Use Confidentiality as a Tool

Confidentiality is an important facet of the mediation process, an obligation that the mediator is obliged to maintain with care. But it is also a tool.

A hallmark of many multiparty construction mediations is that a number of parties are similarly positioned with respect to exposure or, for that matter, entitlement. This similarity of position causes anxiety about the nature of discussions with other parties in the class, particularly concerning offers being put forth. The fear of embarrassment looms large for a party that might be discovered to have committed to pay multiples of the number a similarly- situated party settled for.

These anxieties about settlement offers can be dampened by treating individual discussions and offers with each of the similarly situated parties as confidential from each other. This approach has the added benefit of encouraging dialogue, because each party in the class may negotiate with confidence that other discussions will not undermine progress.
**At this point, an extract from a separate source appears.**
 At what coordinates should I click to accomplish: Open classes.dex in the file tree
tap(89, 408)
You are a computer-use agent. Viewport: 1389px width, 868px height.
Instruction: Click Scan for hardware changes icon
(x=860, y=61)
A good rule of thumb for this approach to confidentiality in the construction mediation setting is that the higher up the chain of privity, the less confidentiality for settlement offers is required. Which is to say that, in a construction defect case where the owner is the claimant, the owner can be expected to be aware of all individual offers that make up the total settlement amount; the general contractor can be expected to be aware of all individual offers from its subcontractors; and so on down the line of privity. But note that the general contractor need not be made aware of settlement amounts coming to the owner from the design team, which frequently will have a chain-of-privity relationship with the owner that is separate from the general contractor.
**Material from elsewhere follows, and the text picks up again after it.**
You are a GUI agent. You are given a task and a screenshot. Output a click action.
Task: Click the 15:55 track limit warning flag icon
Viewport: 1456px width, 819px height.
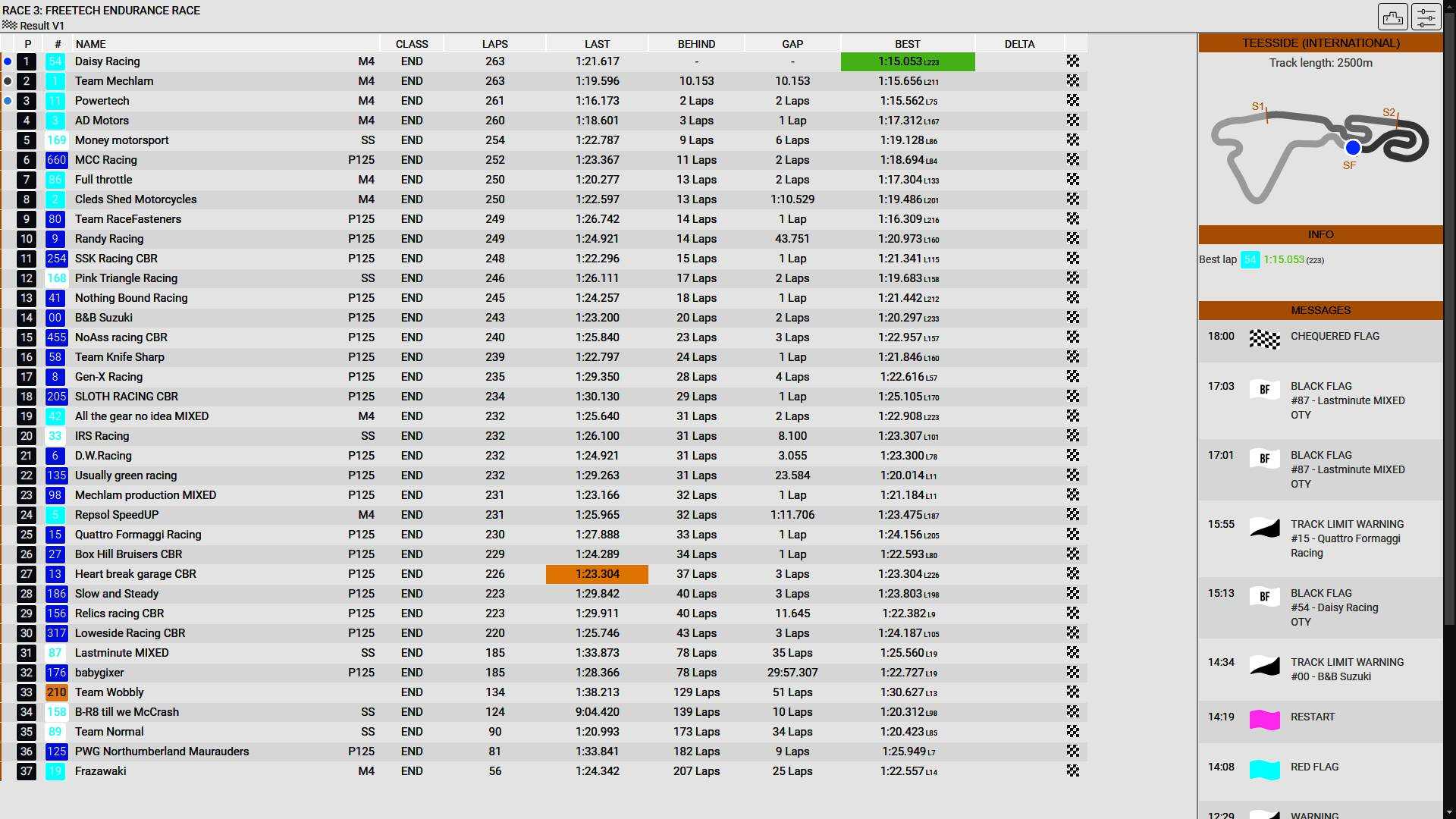[x=1264, y=528]
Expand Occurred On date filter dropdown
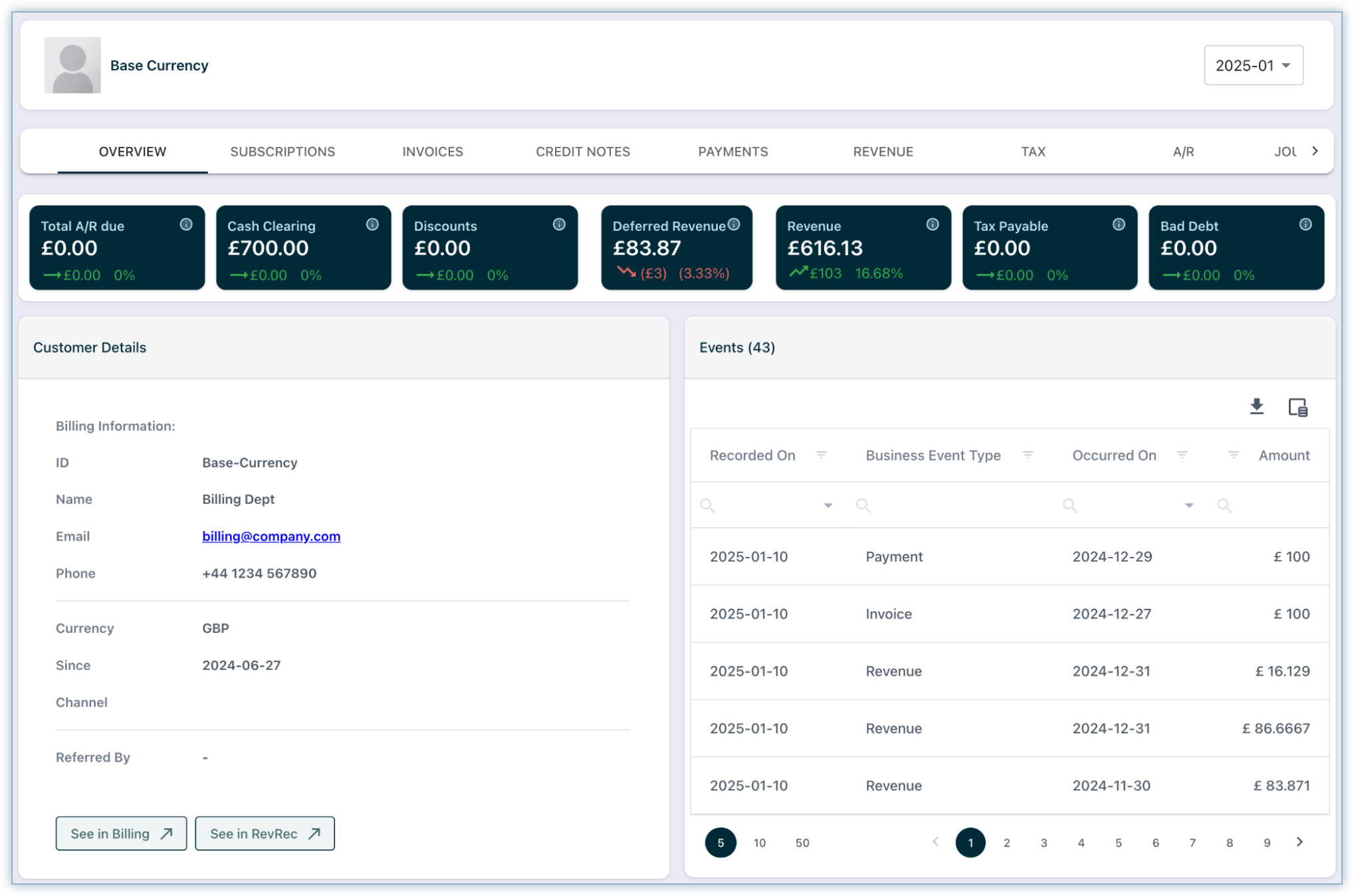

Once a partial or global resolution of the dispute is reached, it is important in the documentation phase to silo the individual settlements with similarly situated parties to maintain the confidentiality of individual settlement amounts. This of course means more labor to draw up individual agreements with each party, which will not be seen by the other similarly-situated parties.

Conclusion

The number of players contributing work to any construction project, whether a high-rise or a power plant, increases the chance that a mediation of disputes arising from the project will have multiple parties and multiple issues. The complexity inherent in such mediations cannot be eliminated, but the prospects for success can be heightened by the thoughtful use of the techniques explored in this article.

Scott St. Marie is a construction mediator in Brooklyn, NY.